The original Lenape territory, Lenapehoking, divided by dialect; note the place names still in use today (via Wikimedia Commons) (click to enlarge)
The Nanticoke Lenni-Lenape are a state-recognized confederation, and their story is extraordinary. Members survived disease, encroachment, broken treaties with white settlers, and forced migration to Midwestern states like Oklahoma and to Canada, by converting to Christianity in part and adapting to the white economy, all while maintaining their own institutions in the face of blatant discrimination. A second Lenape group, also recognized by the state, is the Ramapough Lenape based in the Lenape-named Mahwah. Powhatans and the Taino make up the other indigenous groups in the state, the latter group having immigrated from Puerto Rico to work the farms of South Jersey.
In many ways, the unifying effect of the Red Blanket Singers could have been expected. The Lenape were known as the “ancient ones” by other Native tribes and were famous even among white settler leaders for their mediation talents as well as their skills in battle.

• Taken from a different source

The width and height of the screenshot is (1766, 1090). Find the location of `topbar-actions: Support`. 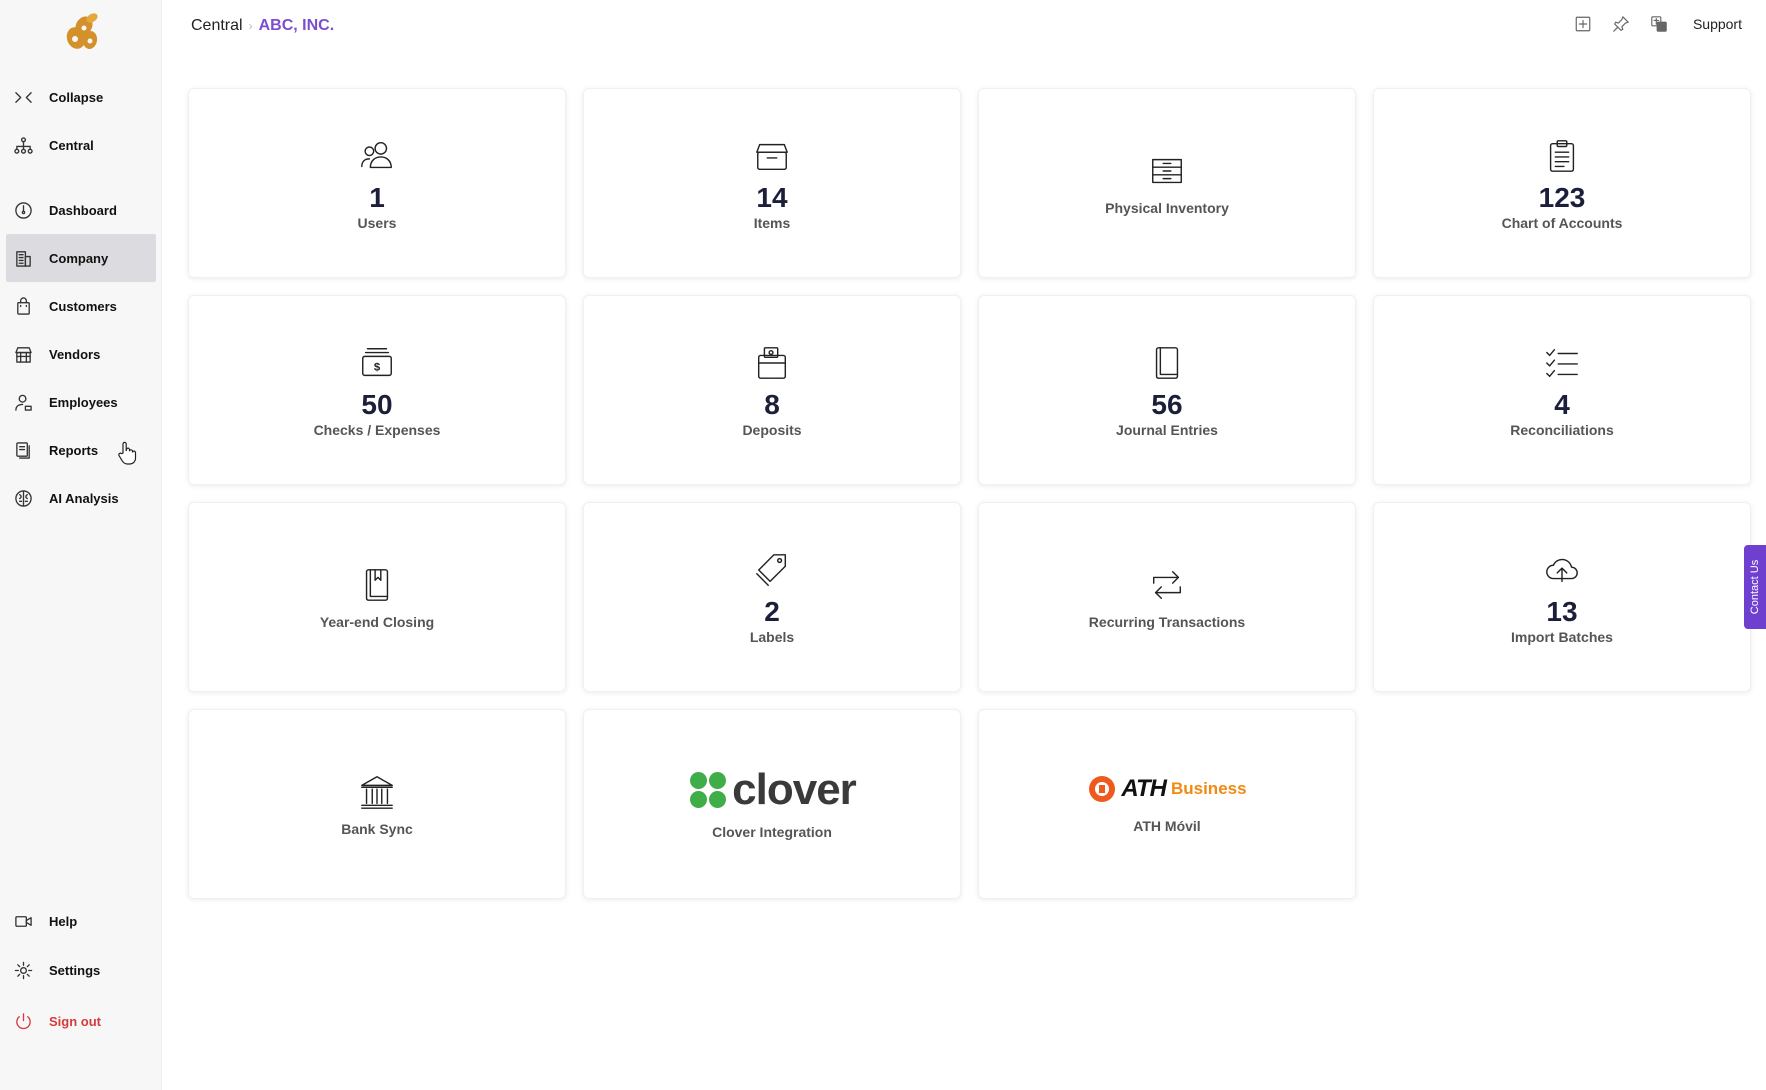

topbar-actions: Support is located at coordinates (1658, 24).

They successfully held sovereignty in a multi-ethnic Delaware Valley during a time when nearby European outposts like Virginia and New England were expanding rapidly. The March 4 event seems to show that sometimes a solution to a pressing contemporary problem was there all along within us, but it took the inclusion of neighbors who survived more violent struggles, and their ways, for us to access it.
A teach-in with a panel discussion on Rutgers University’s colonial legacy organized by the student group Reclaim Revolution will be held on March 30 at 7:00 pm at the school’s Student Activity Center (613 George Street, New Brunswick, New Jersey). Jason Baerg’s work will be included in the Rutgers MFA exhibition at the Invisible Dog (51 Bergen Street, Cobble Hill, Brooklyn) from May 11 through 22.